While the flights went ahead, the passengers did not travel, citing government advice regarding the Covid-19 pandemic, and sought refunds from Ryanair.
When the airline would not offer refunds because the flights carried on as planned, the customers asked their card firms - all of which were American Express - for a refund which they were awarded.
The sum of money refunded ranged from €470 to nearly €750.
However, after the three booked separate flights for 2021, they discovered that the airline would not allow the passengers to take them unless they returned the chargeback refunds.
MSE reported the three were allowed to book this year's flights without issue but discovered the airline's demands upon trying to check-in or make a change to their booking.
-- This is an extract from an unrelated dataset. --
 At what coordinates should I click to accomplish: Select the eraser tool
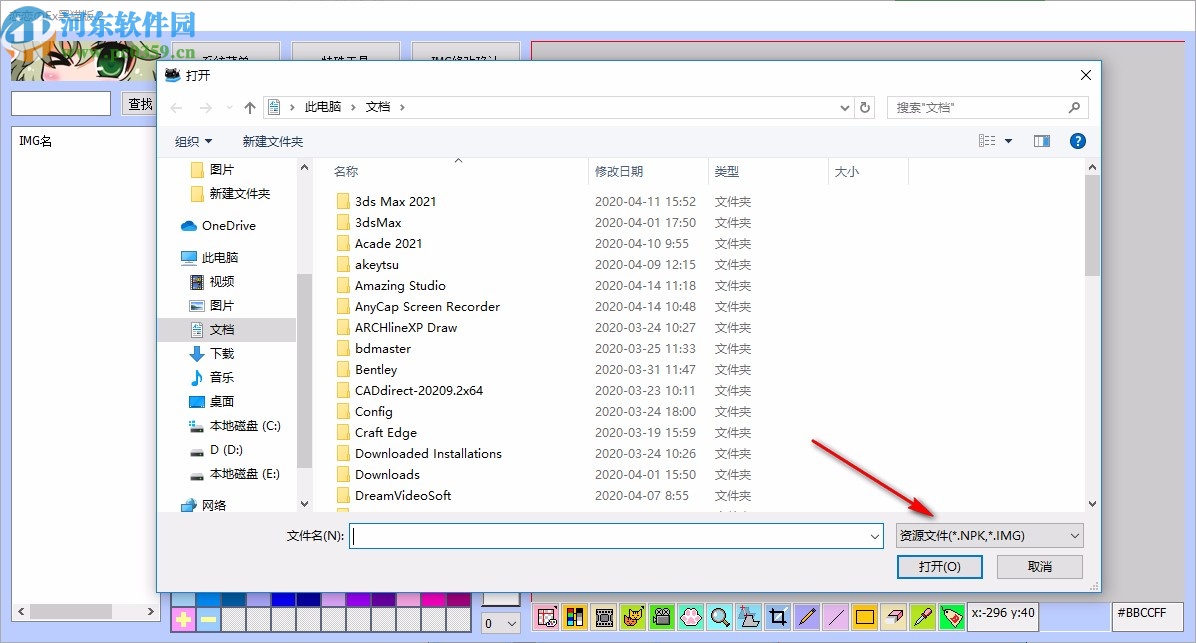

According to the report, the airline offered to return the money for the 2021 flights if the passengers did not want to repay the chargeback.
In a statement to JOE, a Ryanair spokesperson said: “The many millions of Ryanair customers whose flights were cancelled during the Covid-19 pandemic and who applied directly to Ryanair for refunds, which they received directly from Ryanair, will be completely unaffected by these measures.
"There is a tiny minority of passengers (less than 1,000) who purchased non-refundable tickets on Ryanair flights which operated as scheduled during Covid-19 but who chose not to travel and then unlawfully processed chargebacks via their credit card company.
"These few passengers will be required to settle their outstanding debt before they will be allowed to fly with Ryanair again."
MSE's campaigns team has since reported the three cases to the Civil Aviation Authority, the aviation regulator.